• TO BE DONE:
Give the lines below as a Markdown table with the columns "Row" and "Line text," numbering each non-blank line in order and omitting blank lines. Leave the pictures out of the answer.

• DATASET CONTENT:
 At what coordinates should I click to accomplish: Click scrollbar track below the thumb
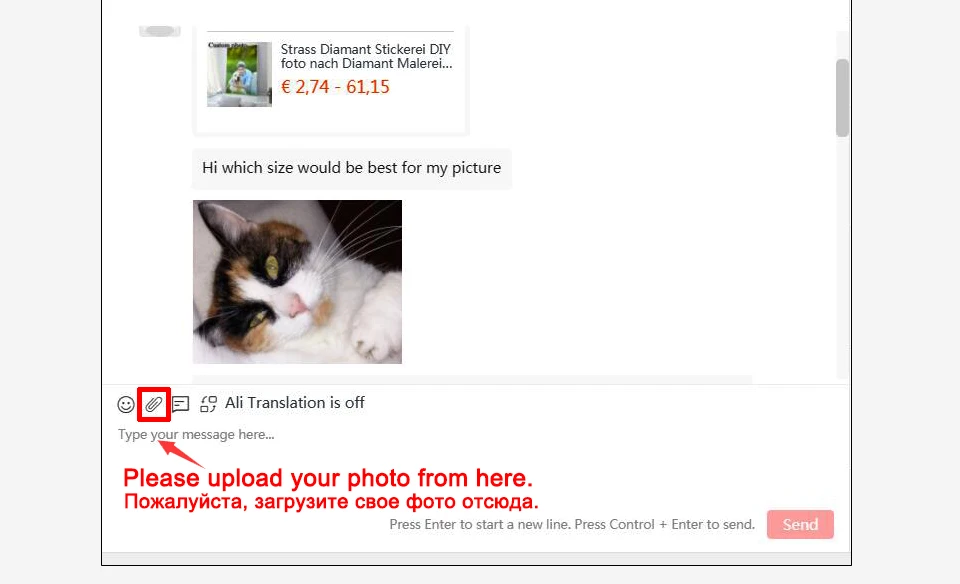842,257
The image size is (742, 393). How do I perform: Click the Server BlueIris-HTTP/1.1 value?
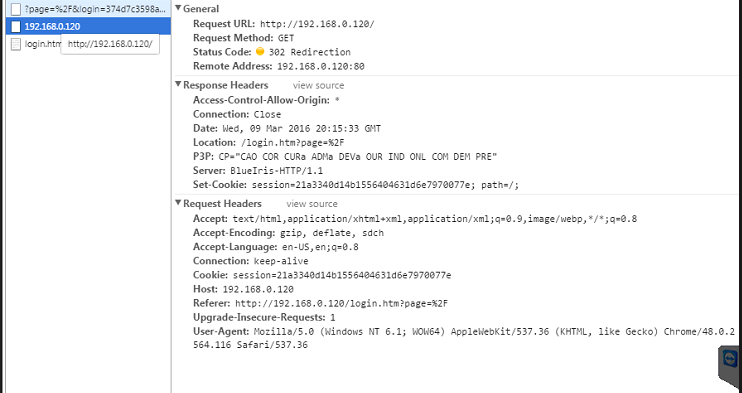277,171
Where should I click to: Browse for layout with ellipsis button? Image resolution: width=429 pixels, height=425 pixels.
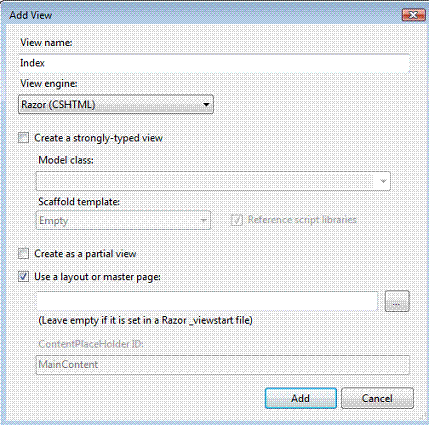[x=397, y=301]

• RESPONSE TO THE EXERCISE:
| Row | Line text |
|---|---|
| 1 |  At what coordinates should I click to accomplish: Click scrollbar track below the thumb |
| 2 | 842,257 |
| 3 | The image size is (742, 393). How do I perform: Click the Server BlueIris-HTTP/1.1 value? |
| 4 | 277,171 |
| 5 | Where should I click to: Browse for layout with ellipsis button? Image resolution: width=429 pixels, height=425 pixels. |
| 6 | [x=397, y=301] |